4.
その後も、紅葉と二人で館内を歩き回り。適当に、世間話を交えながら順路通りに進んで行った。
時間は、あっという間に過ぎ去って、
「あーっ、今日は楽しかったなあ」
館内から出るなり、竹郎は夕焼け色に染まっている空に向かって腕を大きく伸ばした。
「甲斐さん、どうだった?」
「はい、とっても楽しかったです! 今日は本当にありがとうございました」
「いえ、いえ。ここのチケットも、どうせもらいものだしさ」
口先ではそう言うが、竹郎はなんだかんだ得意気だ。満更でもない面を浮かばせている。
そんなすっかり自惚れている今回の首謀者に、俺はこそっと近付き。彼の耳元でそっと訊ねる。
「なあ、竹郎。お前、菊とはどんな話をしたんだ?」
「なんだ、気になるのか?」
「気になるっていうか……。よくアイツと会話が成立するなと思ってさ。俺なんか二言目には悪口しか言われないぞ」
「そうだなあ。
……秘密」
「はあ?」
「知りたければ妹に訊いてくれよ」
「なんだよ、それ」
菊に訊いた所で、教えてくれる訳ないじゃないか。
竹郎だって分かっているくせに。俺は軽く竹郎を睨み付けるが、当の本人は一切気にしていない。
その場は、気付けば解散の流れとなり、
「それじゃあ、俺達はこっちだから。行こうか、甲斐さん」
「はい。あっ、あの、牡丹さん。本当にありがとうございました。
菊ちゃんも付き合ってくれてありがとう」
紅葉は礼を言うと、竹郎の隣に並んで歩いて行く。
俺と菊はその背中を見送ってから、
「さてと。俺達も帰るか……って、おい、菊。なんでそんな所に座り込んでるんだよ?」
脇を向くと、いつの間にか隣に立っていた菊がその場に座り込んでいた。早く帰るぞと促すが、一向に立ち上がる気配を見せない。
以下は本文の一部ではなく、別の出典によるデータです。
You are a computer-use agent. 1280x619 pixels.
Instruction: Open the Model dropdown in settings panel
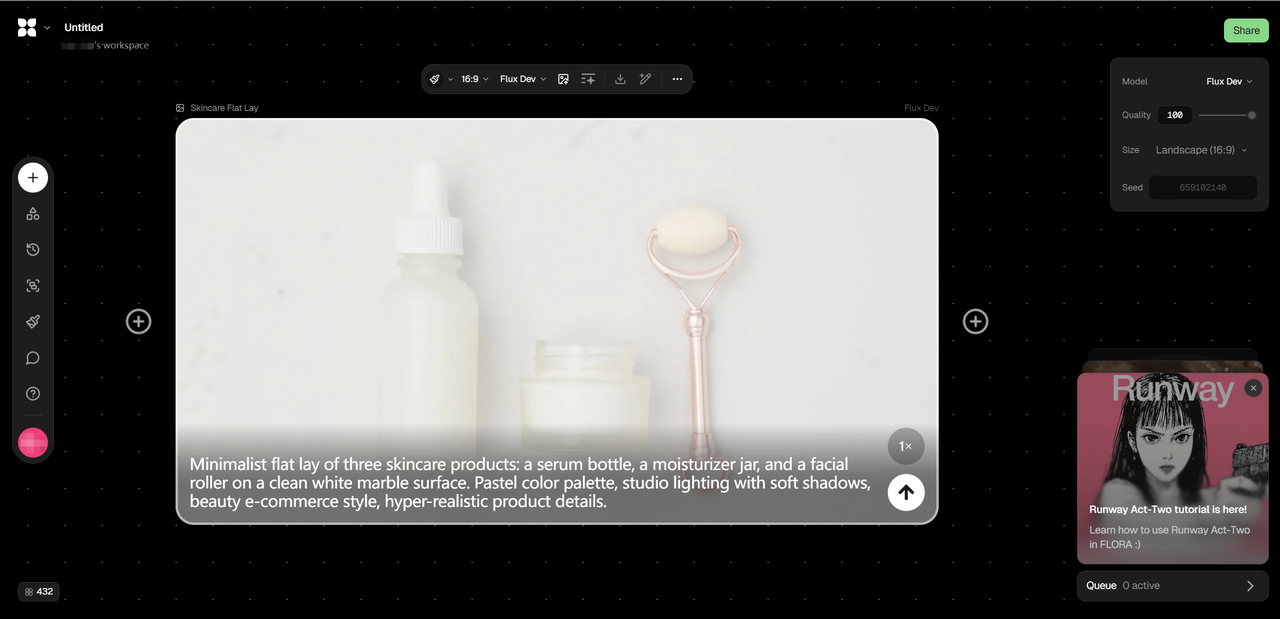pyautogui.click(x=1229, y=82)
俺はもう一度、声をかけるが、あれ、この感じ。確か、前にも一度……。
「菊。お前、まさか……」
「……うるさいわね。先に帰りなさいよ」
返って来た声は、酷く低い声音だ。菊は手短にそれだけ言うと、じろりと俺を下から睨み付ける。だが、その瞳にはいつものような鋭さは宿っていない。蒼白い顔が、ますますその刃を鈍らせた。
「お前なあ、どうして言わなかったんだよ。その……、いつものなんだろう? 無理しないで、おとなしく家で寝てれば良かったのに」
「うるさいって言ってるでしょう! 大体、誰のせいだと思ってるのよ」
「誰のせいって……」
そんなこと、俺に言われても。
お前のそんな事情なんて知る訳ないだろう、なんて。今にもぶっ倒れそうな妹に言える訳がない。
仕方がない。
俺は一つ息を吐き出すと、
「ほら、乗れよ」
「……はあ?」
「いいから乗れよ。負ぶってやるから」
「どうして私がアンタなんかに負ぶられないとならないのよ!」
「こんな時まで意地張るなよ。歩けないんだろう? いいから早くしろよ」
俺は菊の前にしゃがんで促すが、だからと言って彼女が素直に応じる訳がない。
だが、じれったさに耐え切れず、俺は菊の腕を掴むとそのまま引っ張り、彼女の体を自分の背中に預かせ、よろよろと覚束ないながらもその場に立ち上がった。
うっ、重っ……!? 嘘だろう。女の子って、こんなに重たいものなのか? 桜文兄さん、よくあんなに軽々と運べるよな。
俺はずるずると重力に従い下がっていきそうな菊の体を、それでもどうにか負ぶって歩く。
ったく、具合が悪いのに無理して来るなんて。なんだよ、あんなに嫌がっていたけど、本当は水族館に行きたかったのか?
……ちょっとは可愛い所もあるんだな。
なんて、思ったのも束の間。
「……でも……」
「ん……? どうした、菊?」
「……どさくさに紛れて、ちょっとでも変な所を触ったら……。絶対に……、絶対に許さないからっ……」
「なっ……、そんなことする訳ないだろうっ!!」
息を切れ切れに必死な声で吐き出されたのは、思いも寄らぬ……、いや、彼女らしい一言ではあったが。どこまで信用されていないんだと、どこまで疑り深いんだと。
沸々と根底から怒りが込み上げ、そして。
やっぱり可愛くないっ――!!!
夕焼け空の下、俺はそう叫ばずにはいられなかった。